Shaw and Pierog | Park et al. | Preminger et al.3 | Wax et al.4 | Vaideeswar et al.5 | Go and Cho | Lee et al.6 | Horn et al.2 | Our case | |
---|---|---|---|---|---|---|---|---|---|
Maternal age | 19 | 29 | ND | 28 | ND | ND | ND | ND | 33 |
Delivery | Vaginal | Vaginal | Caesarean | Caesarean | Vaginal | Death | ND | Vaginal | Vaginal |
Suggestive manifestations | Yes | Yes | RDS | RDS | Yes | – | ND | Yes | Yes |
Gestational age | 28 | 40 | 35 | 38 | 39 | 28 | 38 | 39 | 40 |
Weight (g) | 1247 | 3240 | 2180 | 3314 | 2460 | ND | 3000 | ND | 3290 |
Sex | Male | Female | Female | Female | Female | Male | Male | Female | Female |
Prenatal diagnosis | ND | ND | No | 19 week US: UC mass, 6.3mm×3.5mm×7mm, no blood flow | 32 seek US: hyperechoic mass on base of UC, 2cm×2cm | No | No | No | 28 week US: UC mass, de 28mm×17mm, UC diameter 16mm |
Location | Attached to navel by a stalk | CU insertion site | 1.5cm from the end of the UC | Proximal to UC and navel | 2.8cm from UC insertion | ND | Central at the navel | ND | 1cm from navel, proximal to UC |
Size | 2 | 7.5cm×6cm×3cm | 3mm×3mm | 2.5cm×3.5cm | Very small | ND | 1.8cm×1.2cm×1.2cm | ND | 4.5cm×2cm×1.8cm |
Colour | Red-purple | Yellow-green, brown interior | Red | Dark red | Pale brown | Brown | Yellowish grey | Purplish brown | Wine red |
Consistency | ND | Firm, rubbery | Firm | ND | Firm | Soft | Firm, polyp-like | ND | Firm |
Pathological anatomy | ND | ND | Normal hepatic tissue | Urachus cyst with immature hepatic tissue | Hepatic tissue with numerous portal areas | Hepatic cords without bile ducts | Hepatocytes and fibrous connective tissue stroma, blood vessels and nerves | ND | Hepatic tissue surrounded a small cyst-like structure corresponding to gallbladder wall tissue |
Peritoneal communication | Uncertain | No | No | No | No | ND | No | Yes | Yes, with the round ligament of the liver |
Associated anomalies | ND | Biliary atresia+ectopic pancreas in the jejunum | No | Atretic segment of the urachus | Double outlet RV +right lung agenesis+HMD in left lung | ND | Absence of fourth toe in left foot | No | No |
HMD, hyaline membrane disease; ND, not described; RDS, respiratory distress syndrome; RV, right ventricle; UC, umbilical cord; US, ultrasound.

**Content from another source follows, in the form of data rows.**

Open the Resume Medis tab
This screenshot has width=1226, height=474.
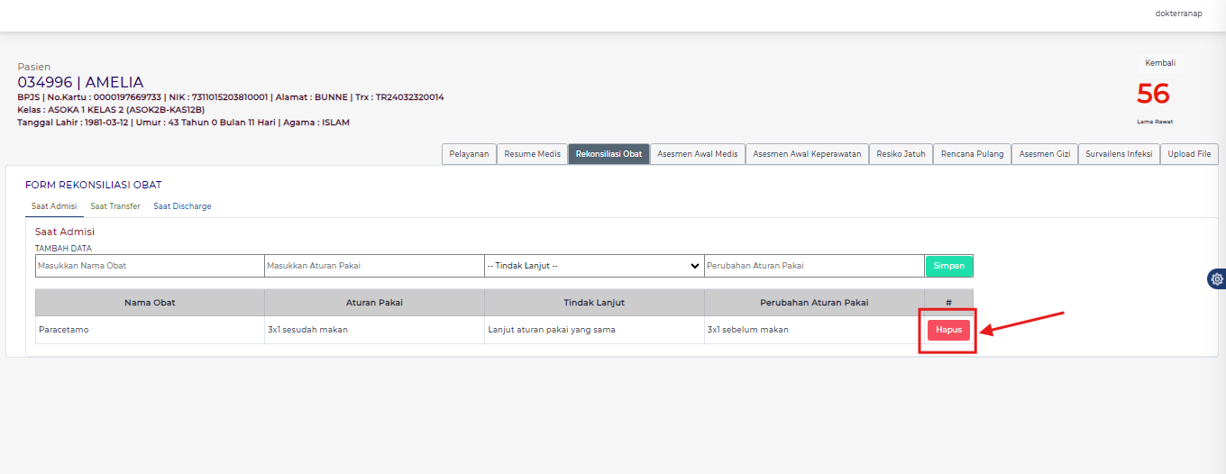click(532, 154)
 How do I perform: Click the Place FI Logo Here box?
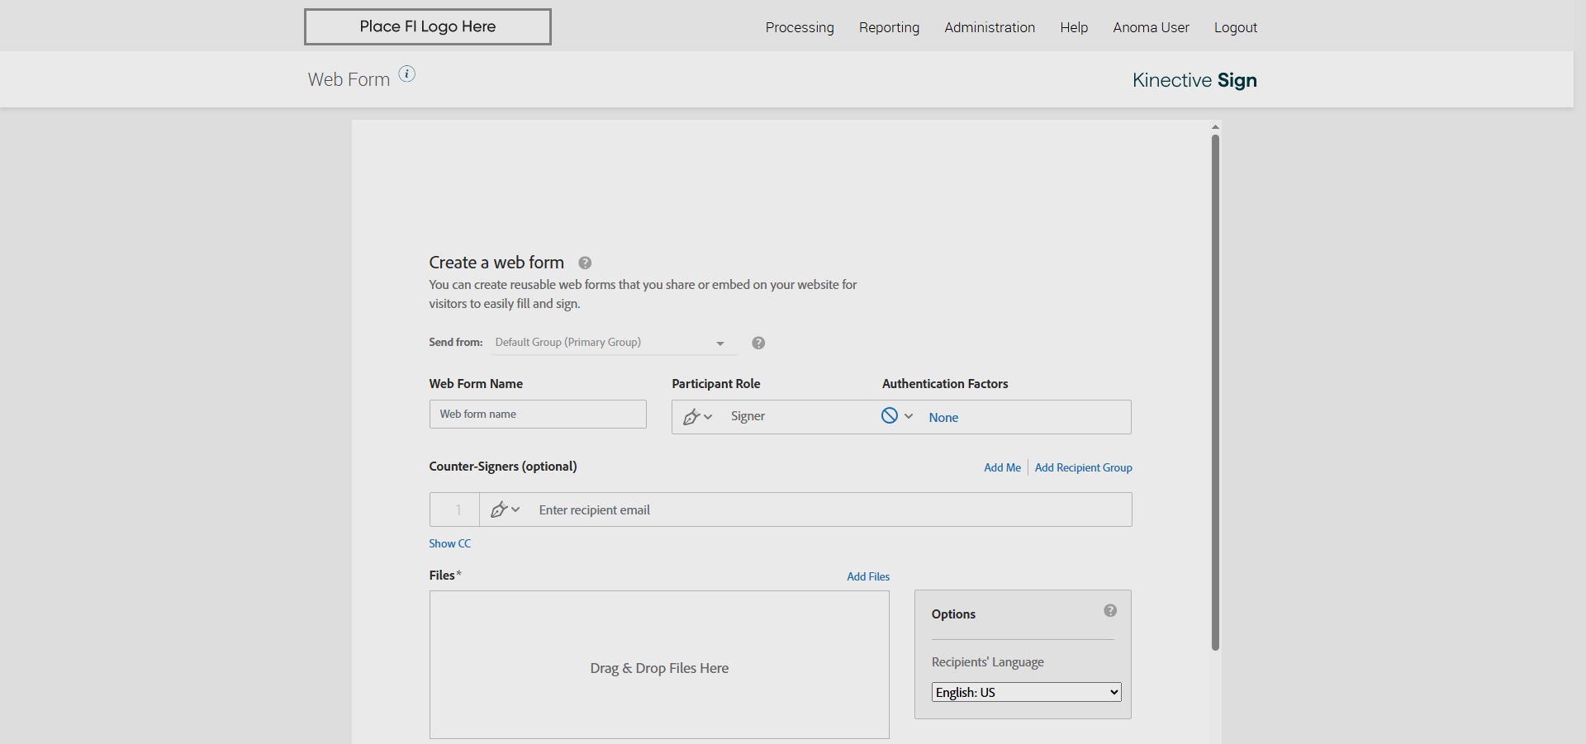tap(428, 26)
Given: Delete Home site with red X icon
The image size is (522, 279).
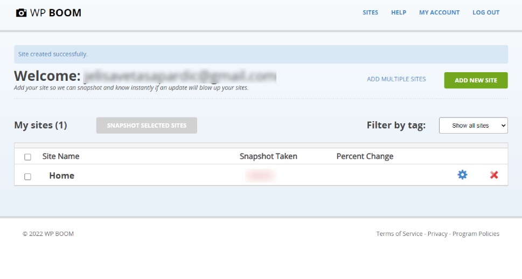Looking at the screenshot, I should tap(494, 175).
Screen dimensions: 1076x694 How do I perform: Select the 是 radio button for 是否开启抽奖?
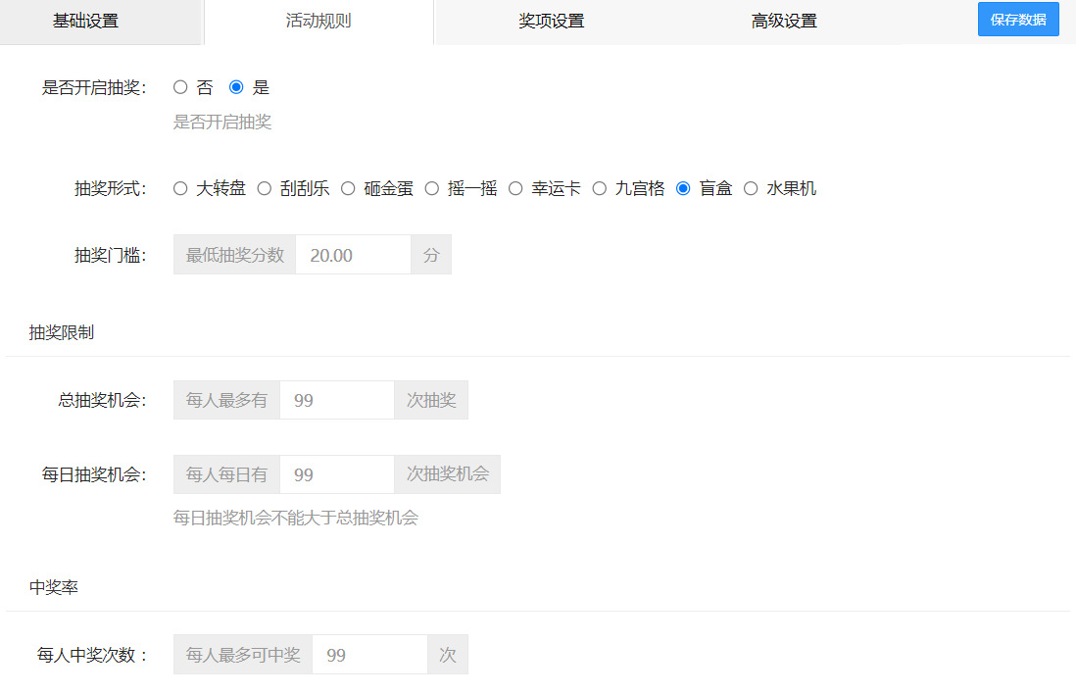[235, 86]
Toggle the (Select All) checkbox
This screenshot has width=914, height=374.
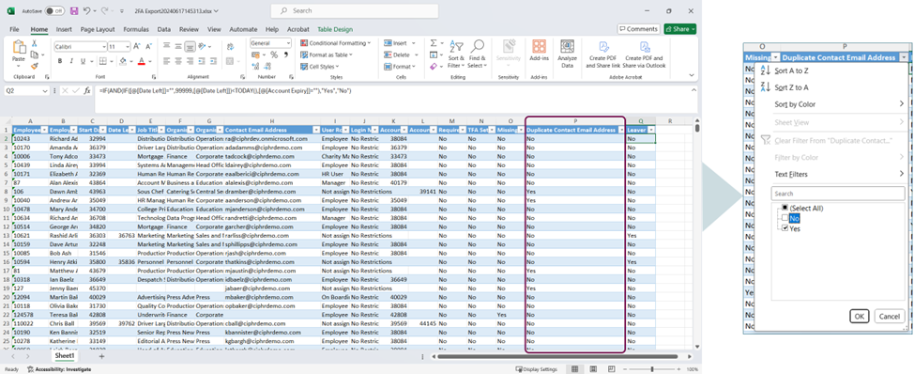coord(785,208)
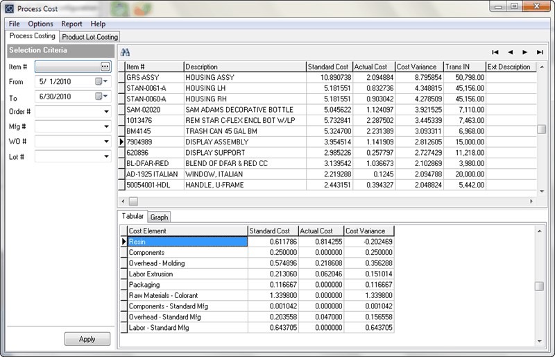Viewport: 555px width, 357px height.
Task: Switch to the Product Lot Costing tab
Action: click(x=90, y=37)
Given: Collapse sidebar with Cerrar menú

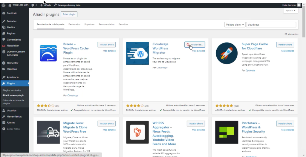Looking at the screenshot, I should pos(13,129).
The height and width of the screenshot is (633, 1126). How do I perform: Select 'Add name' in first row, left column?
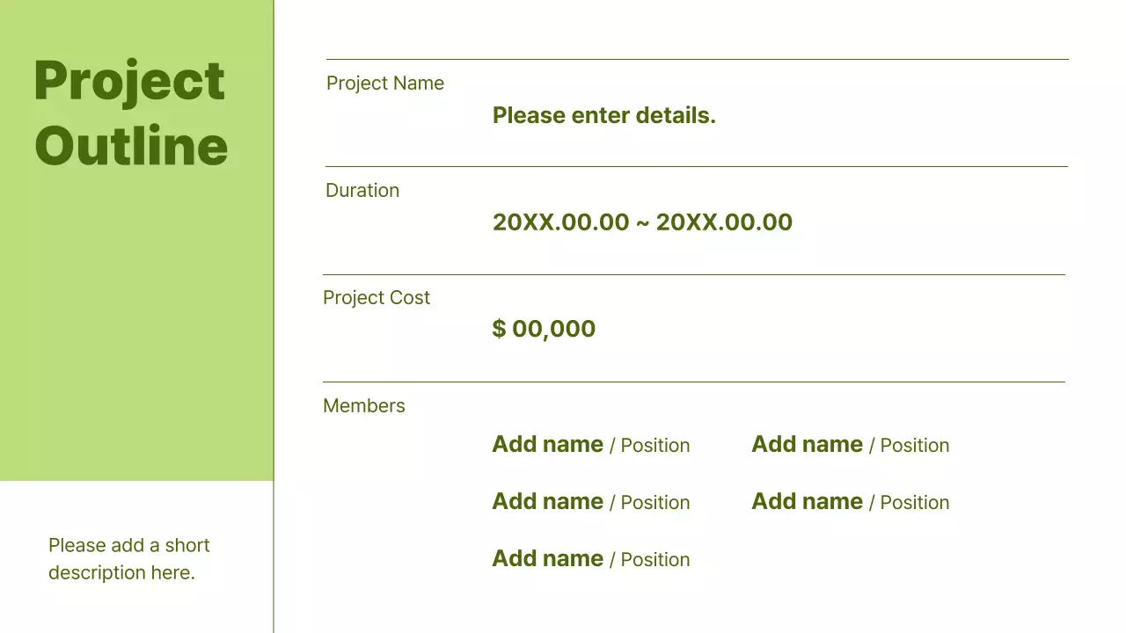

To conclude, we would like to highlight that when ultrasound examination reveals a mass in the umbilical cord we should consider the possibility of rare conditions, like the one described here, along with more common diseases.
Doppler ultrasound of the mass can be helpful to this end, although as we mentioned above, in most cases the definitive diagnosis will be made postnatally. At any rate, the histological characteristics of the lesion should not change the obstetric approach in the absence of intestinal or vascular involvement in the foetus, and the surgical approach will depend on the suspected diagnosis after birth.
Please cite this article as: González Ruiz Y, Cotaina Gracia L, Ruiz de Temiño M, González Esgueda AJ, Delgado Alvira MR. Revisión de casos publicados de coristoma hepático. Diagnóstico diferencial de masas de cordón umbilical. An Pediatr (Barc). 2015;83:132–134.